Source data =

··········

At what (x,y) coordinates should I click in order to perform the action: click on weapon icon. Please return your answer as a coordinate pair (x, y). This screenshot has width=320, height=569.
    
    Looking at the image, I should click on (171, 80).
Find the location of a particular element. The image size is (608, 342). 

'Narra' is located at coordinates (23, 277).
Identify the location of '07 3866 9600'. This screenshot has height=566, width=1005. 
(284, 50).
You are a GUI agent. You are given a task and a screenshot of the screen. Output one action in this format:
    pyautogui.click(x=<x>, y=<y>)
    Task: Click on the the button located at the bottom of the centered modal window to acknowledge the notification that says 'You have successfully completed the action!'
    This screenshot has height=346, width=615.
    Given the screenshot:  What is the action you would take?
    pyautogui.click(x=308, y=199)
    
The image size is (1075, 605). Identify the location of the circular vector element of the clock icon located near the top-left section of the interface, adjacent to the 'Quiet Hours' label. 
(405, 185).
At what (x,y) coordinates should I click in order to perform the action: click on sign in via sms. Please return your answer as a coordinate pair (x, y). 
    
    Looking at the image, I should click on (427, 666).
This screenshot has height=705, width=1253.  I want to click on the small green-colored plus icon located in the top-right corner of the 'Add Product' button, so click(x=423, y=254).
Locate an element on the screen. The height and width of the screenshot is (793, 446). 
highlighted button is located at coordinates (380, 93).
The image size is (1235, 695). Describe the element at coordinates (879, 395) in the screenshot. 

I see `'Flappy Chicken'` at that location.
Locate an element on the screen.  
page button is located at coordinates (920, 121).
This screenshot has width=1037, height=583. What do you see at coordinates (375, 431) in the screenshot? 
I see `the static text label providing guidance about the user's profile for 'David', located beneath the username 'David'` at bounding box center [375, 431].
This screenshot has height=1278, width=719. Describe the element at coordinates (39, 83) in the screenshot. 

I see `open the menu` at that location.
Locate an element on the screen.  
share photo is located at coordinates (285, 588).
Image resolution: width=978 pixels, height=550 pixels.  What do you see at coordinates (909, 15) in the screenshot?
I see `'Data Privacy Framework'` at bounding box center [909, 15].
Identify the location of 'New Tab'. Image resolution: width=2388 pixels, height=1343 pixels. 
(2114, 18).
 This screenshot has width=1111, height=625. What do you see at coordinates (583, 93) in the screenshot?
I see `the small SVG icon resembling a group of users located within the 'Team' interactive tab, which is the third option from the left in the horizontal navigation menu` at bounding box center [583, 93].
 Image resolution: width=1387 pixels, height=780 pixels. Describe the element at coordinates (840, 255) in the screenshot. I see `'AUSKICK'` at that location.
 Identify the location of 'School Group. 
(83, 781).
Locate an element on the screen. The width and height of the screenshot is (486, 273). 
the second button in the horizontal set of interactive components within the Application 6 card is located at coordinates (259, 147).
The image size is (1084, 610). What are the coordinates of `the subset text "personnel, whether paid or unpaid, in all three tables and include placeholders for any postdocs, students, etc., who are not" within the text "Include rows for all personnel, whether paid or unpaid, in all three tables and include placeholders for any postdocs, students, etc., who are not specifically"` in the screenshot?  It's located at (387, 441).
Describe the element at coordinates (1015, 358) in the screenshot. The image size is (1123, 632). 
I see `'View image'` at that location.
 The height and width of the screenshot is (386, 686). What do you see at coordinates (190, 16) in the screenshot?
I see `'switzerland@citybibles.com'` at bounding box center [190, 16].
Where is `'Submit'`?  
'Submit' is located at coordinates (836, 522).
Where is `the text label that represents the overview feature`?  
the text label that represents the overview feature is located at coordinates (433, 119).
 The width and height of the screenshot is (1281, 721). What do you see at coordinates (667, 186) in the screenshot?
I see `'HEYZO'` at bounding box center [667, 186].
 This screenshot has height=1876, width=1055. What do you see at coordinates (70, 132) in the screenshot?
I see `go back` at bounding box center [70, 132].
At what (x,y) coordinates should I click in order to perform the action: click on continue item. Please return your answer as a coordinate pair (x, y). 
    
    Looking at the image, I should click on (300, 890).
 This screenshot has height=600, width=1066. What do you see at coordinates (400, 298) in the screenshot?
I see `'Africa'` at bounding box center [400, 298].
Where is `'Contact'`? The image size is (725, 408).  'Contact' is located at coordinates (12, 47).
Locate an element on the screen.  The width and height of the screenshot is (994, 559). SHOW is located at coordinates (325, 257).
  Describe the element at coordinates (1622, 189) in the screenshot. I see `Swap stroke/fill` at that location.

··········

The exercise =
Which lines in the rows above contain the string "overview"? Pull out each one in full, counting a match only when its case is the same.

Task solution =
Where is `the text label that represents the overview feature`?  
the text label that represents the overview feature is located at coordinates (433, 119).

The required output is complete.